Some graphics algorithms require data structure construction and traversal steps that do not map well to constrained graphics pipelines. Additionally, because of the dependencies between rendering and non-rendering passes, much (or all) of the compute power of the device may go idle between steps of a given algorithm. In this gem, we examine techniques for executing non-rendering algorithms concurrently with traditional rendering on programmable graphics hardware, such as Larrabee. Such programmable graphics devices enable fine-grained signaling and event graphs, allowing algorithmic stages to “overlap.” As a working model, we present an implementation of Irregular Z-Buffer (IZB) shadows—an algorithm requiring both standard rendering passes (for example, depth-only pre-pass) and parallelized data structure construction. Identification of rendering and non-rendering work that is not dependent reveals opportunities to remove the stalls that currently occur when switching between the two types of workloads. The APIs discussed in this article are examples and not necessarily representative of APIs provided with a particular product.

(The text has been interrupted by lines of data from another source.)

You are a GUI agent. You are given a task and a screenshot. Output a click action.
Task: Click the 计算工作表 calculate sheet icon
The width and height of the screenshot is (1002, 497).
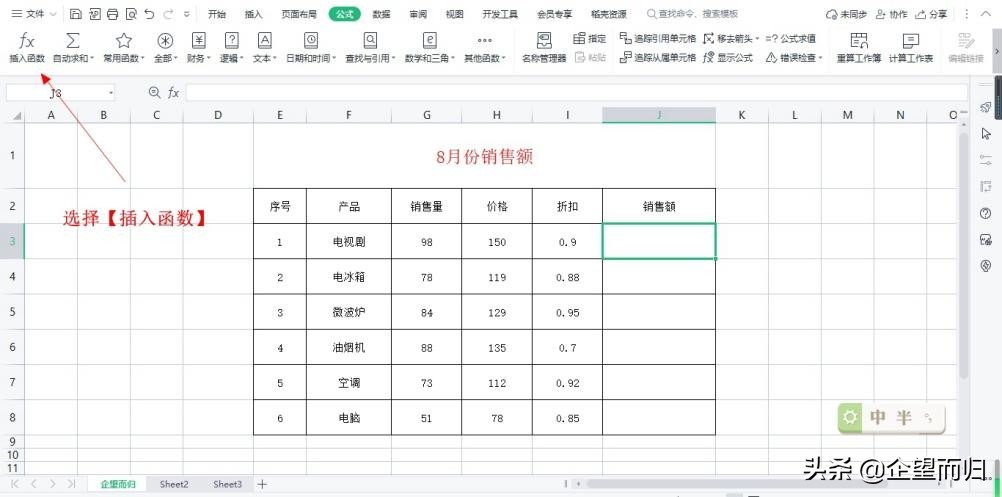click(x=910, y=47)
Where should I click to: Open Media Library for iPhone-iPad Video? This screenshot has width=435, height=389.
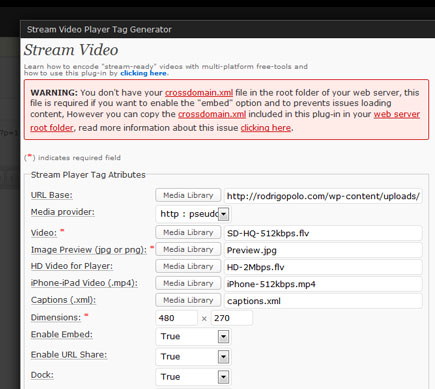(188, 283)
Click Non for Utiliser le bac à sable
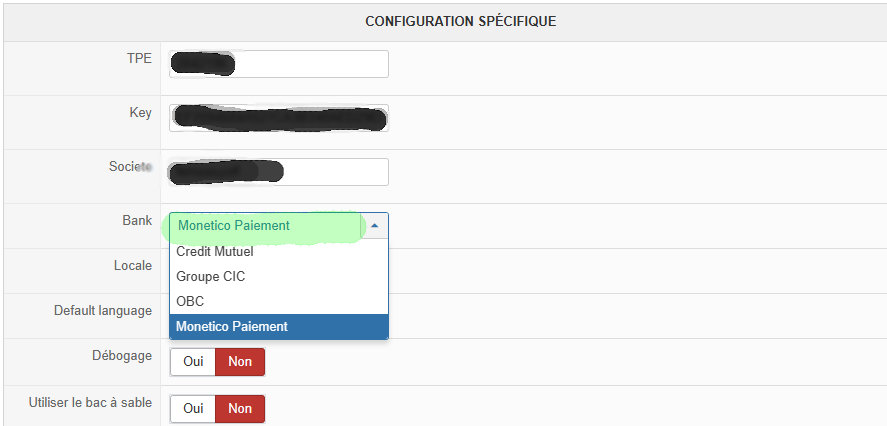Viewport: 887px width, 426px height. [x=240, y=408]
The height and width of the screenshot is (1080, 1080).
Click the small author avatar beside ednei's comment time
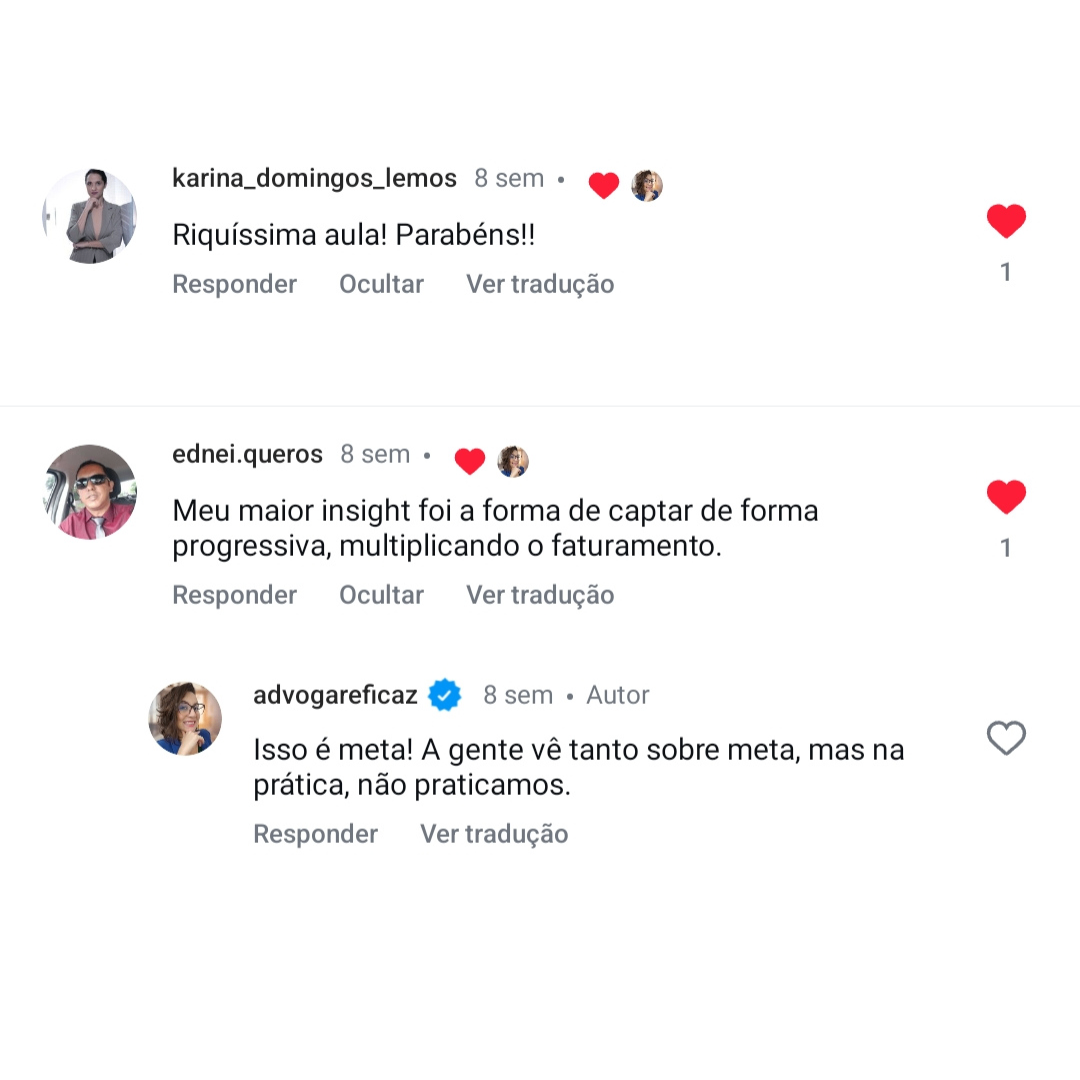click(x=513, y=461)
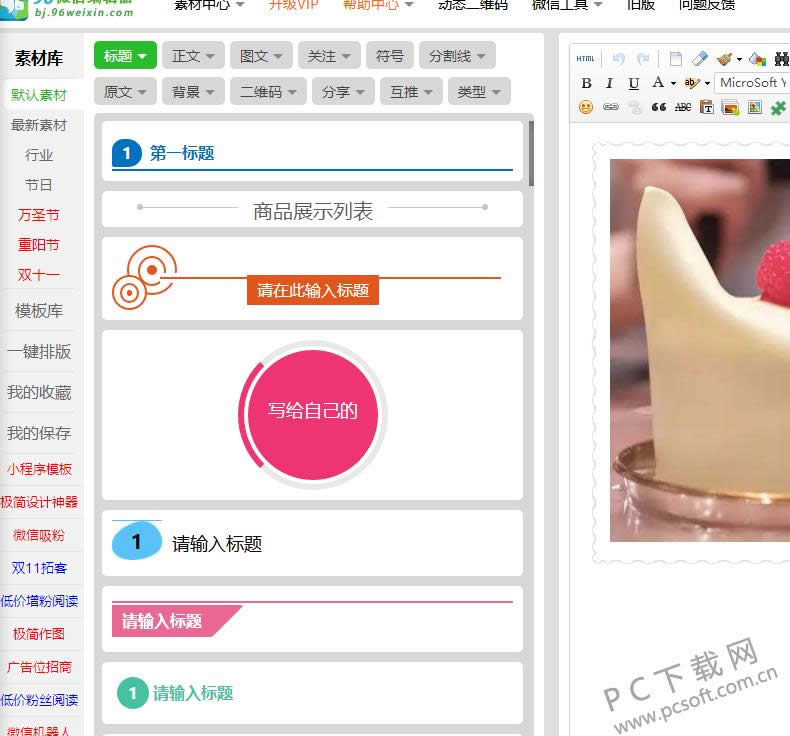
Task: Toggle bold formatting
Action: tap(586, 83)
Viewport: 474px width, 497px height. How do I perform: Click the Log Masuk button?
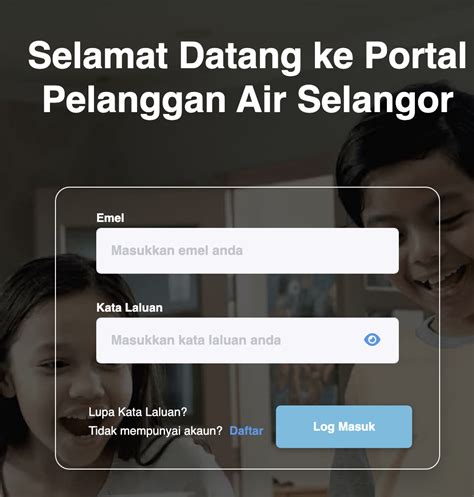coord(344,427)
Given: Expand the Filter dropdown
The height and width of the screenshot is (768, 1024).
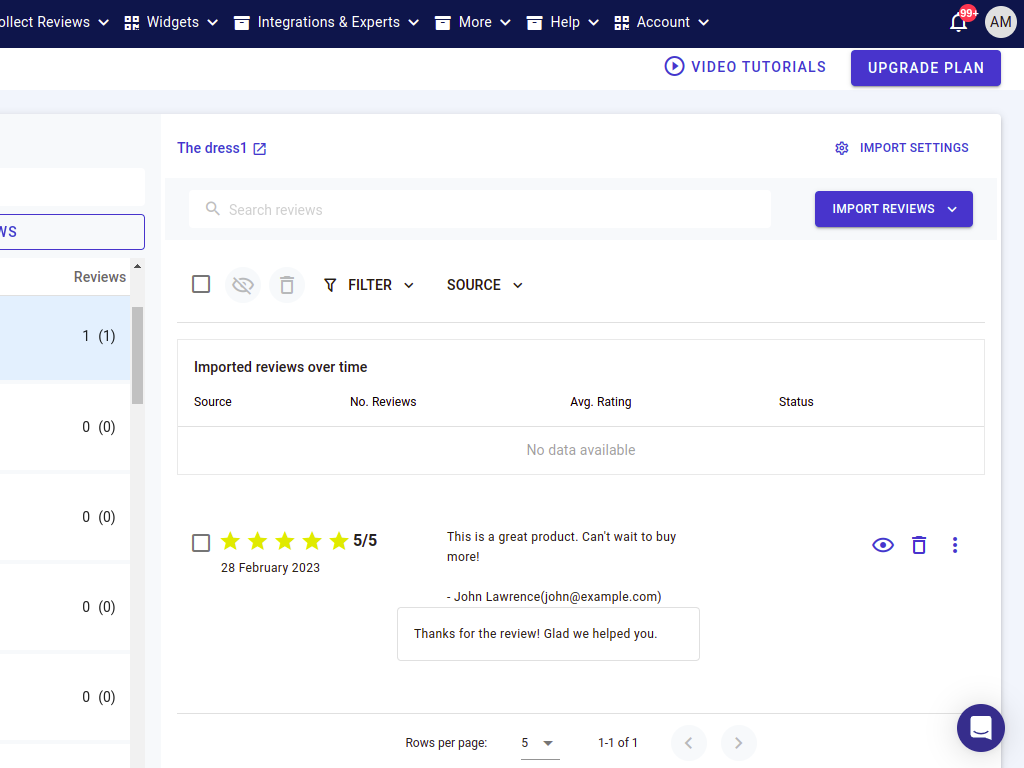Looking at the screenshot, I should 369,285.

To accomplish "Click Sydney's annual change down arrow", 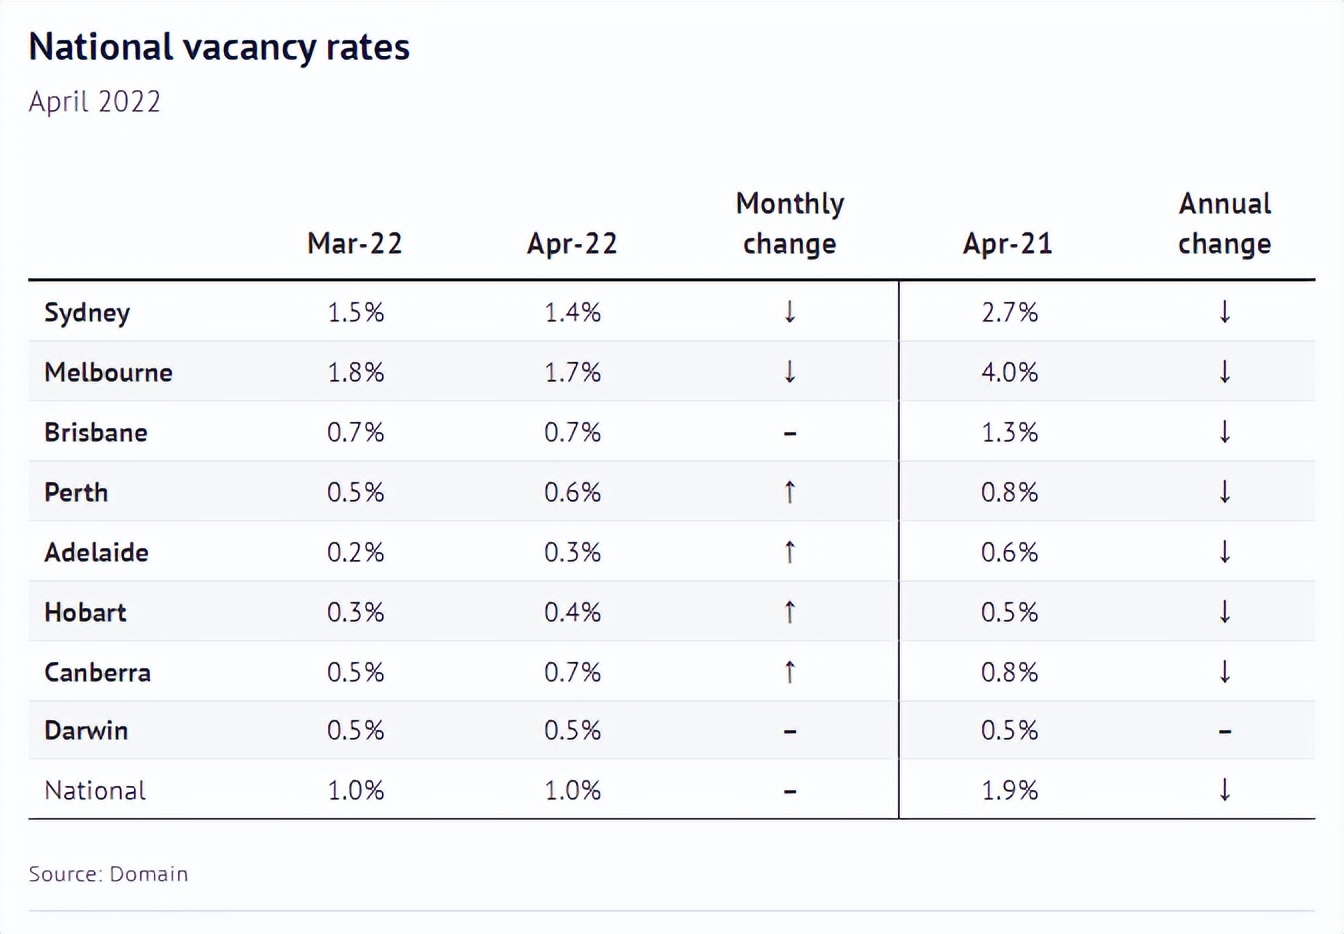I will (x=1225, y=312).
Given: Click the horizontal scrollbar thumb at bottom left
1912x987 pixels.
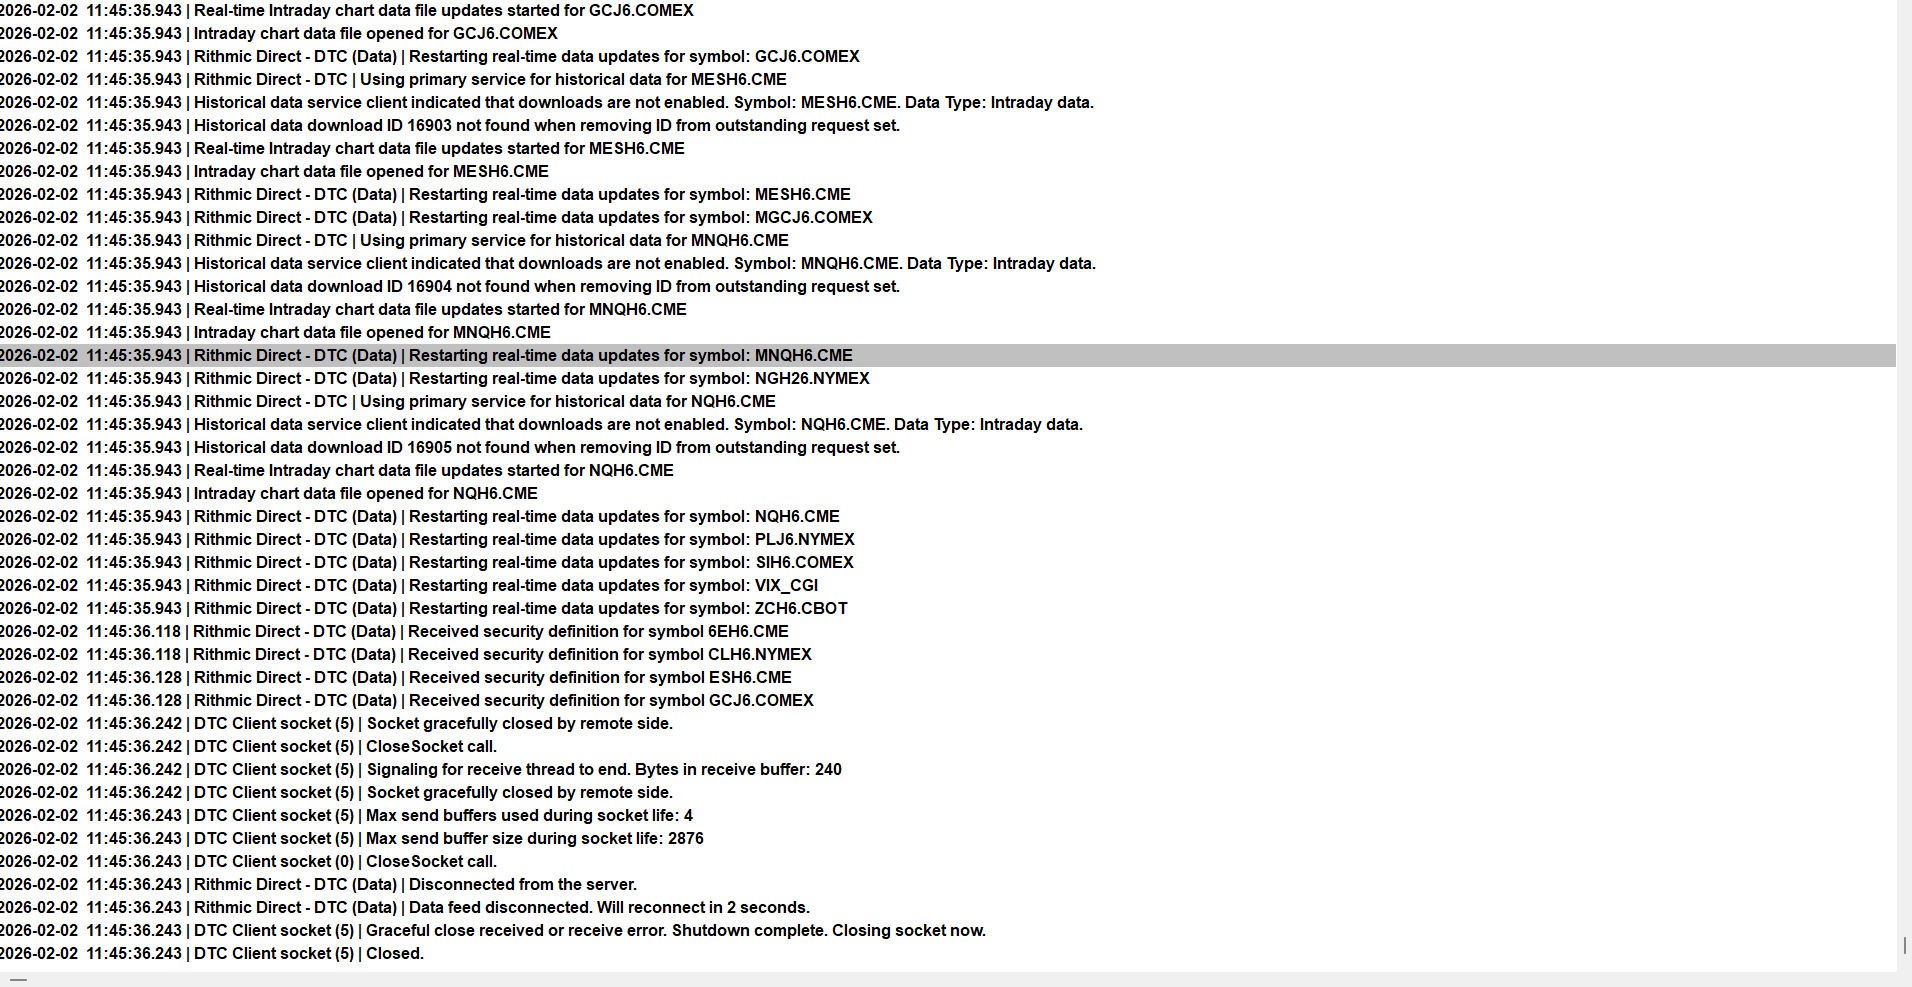Looking at the screenshot, I should point(18,980).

Introduction to Irregular Z-Buffer Shadows

The simplest shadow mapping algorithm requires two passes. First, render the scene from the light view to get a light-view depth buffer (at one resolution). Second, render the scene from the eye view (at the same or different resolution). For each point, test the visibility of that point by projecting it into the light view and comparing its depth to the one found in the first pass. If the eye-view depth is greater, then something must be between the light and the point being tested, and therefore it must be in shadow. This algorithm fits entirely within conventional rendering pipelines [Williams78].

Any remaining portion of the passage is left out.